We have, therefore, accepted them as part of the transport system although unregulated hence the dangers associated with the occupation.
Even as they serve the needs of many residents and visitors in Accra, the commercialized motorbikes are sources of unexpected casualties to many in the nation's capital and elsewhere across the country.
Last Thursday, the Ghana Journalists Association (GJA), in collaboration with the Ministry of Roads and Transport, discussed the subject at the International Press Centre. It was a conversation which has over the years failed to attract a national discourse.
Since becoming an informal feature of the public transport system in Accra, it has become a source of disquiet among residents and policymakers, especially as its patrons grow by the thousands.
With the prices of the motorbikes becoming affordable, many unemployed youth have invested in it, as well as some law enforcement officers.
Today, they do not only create a nuisance and pose danger to both the riders and pillion riders, they are also dreaded by motorists many of whom have suffered dents on their cars from the motorbikes.
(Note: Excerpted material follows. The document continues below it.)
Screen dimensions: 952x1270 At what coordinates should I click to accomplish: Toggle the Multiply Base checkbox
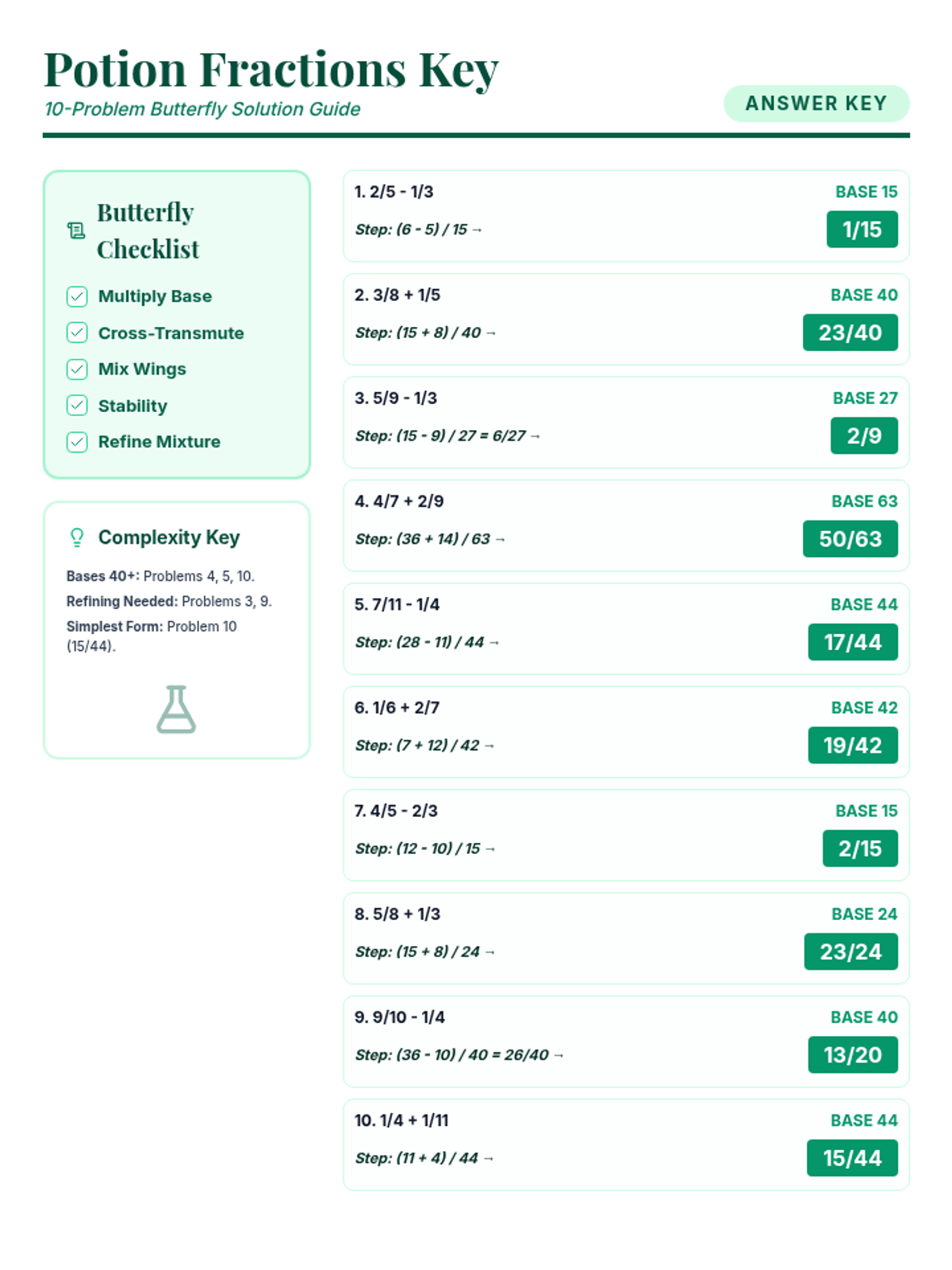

Unable to foot the cost of restoration of damaged cars, motorists let them just go not without heaping insults on them. In many cases, they just speed away leaving the motorists to lament their predicaments.
Okada, the word originating from Nigeria where the business started, is now a full-time occupation and in some cases part-time. Should the enforcement of the ban on the operation of this means of transport be carried out in earnest the unemployment statistics would appreciate, an indisputable fact which has guided the argument of those against such a move.
The conveniences the motorbikes afford those who ignore the risks involved in patronizing them has been used to counter those who are for its ban.
Some laws would remain in the statute books unenforceable as is the case with Okadas. We can bet that they have come to stay as part of the transport network.
In the early days of the enactment of the law, the late DCOP/Mr. Awuni Angwubutoge had some operators arrested. He could not go far with the action because an NDC politician, then a regional minister, opposed it claiming it did not inure to the electoral fortunes of the then ruling party.
Under the circumstances, therefore, we can push for enforceable regulations for okada operations not only for Accra but also for the whole country.
Operators should come under a recognizable association with executives who should be answerable to the Motor Transport and Traffic Department (MTTD) of the Ghana Police Service.
Operators should be licensed after undergoing mandatory training on road traffic regulations which most of them do not even know. This training should be organized by the duo of the DVLD/MTTD.
Okada motorbikes should bear identifiable number plates and riders and pillion riders mandated to wear crash helmets.
Operators of okada should have their earnings taxed.
Following the creation of regulations, operators who breach them should be made to suffer the full rigours of the law.
Until the foregone are done, the chaos which is the lot of Okada operation persists.